Extend the forum thread below about clear fluid soaking the passenger-side carpet after A/C use, starting right after its final line.

### Given text
==*==

# leaking fluid in passenger side



## teesquared05 (Oct 8, 2005)

I'm new to the forum so this is my first post. Here's my story, hopefully someone can help....

I was driving for about maybe a little over 2 hours and I had the A/C running most of the time. Did not realize until I reached my destination that there was water/ clear fluid all over the passenger side carpet. I was told that it was a obstructed air conditioner drain hose. Is this right? Can I repair this myself? Easy? Hard? Will it affect anything if I don't use the A/C? How much for repairs in a shop?

Hopefully this wasn't too much. Any help would be appreicated. Thanks.


----------



## Asleep (Jan 19, 2003)

teesquared05 said:


> I'm new to the forum so this is my first post. Here's my story, hopefully someone can help....

==*==

### Source data

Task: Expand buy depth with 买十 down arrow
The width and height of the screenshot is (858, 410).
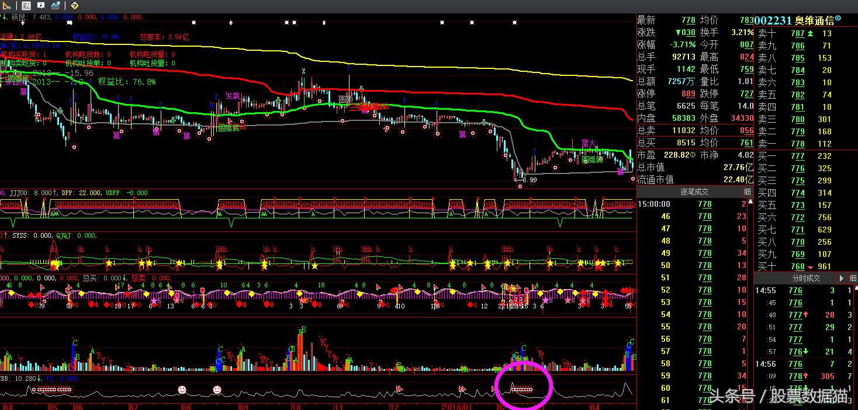Action: tap(810, 267)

==*==

### Expected answer
> 
> I was driving for about maybe a little over 2 hours and I had the A/C running most of the time. Did not realize until I reached my destination that there was water/ clear fluid all over the passenger side carpet. I was told that it was a obstructed air conditioner drain hose. Is this right? Can I repair this myself? Easy? Hard? Will it affect anything if I don't use the A/C? How much for repairs in a shop?
> 
> Hopefully this wasn't too much. Any help would be appreicated. Thanks.


yeah that sounds about right. behind the oil filter on the firewall is the outlet for the drain. with some patience, you can snake a wire thru there and dislodge whatever is clogging it. if not, then you need to get into the cold air box behind the glove box and unclog it that way. its a little bit of work, but not impossible.


----------



## bobdole (Oct 10, 2005)

Asleep for teh win!


----------



## teesquared05 (Oct 8, 2005)

Thanks I will give it a try.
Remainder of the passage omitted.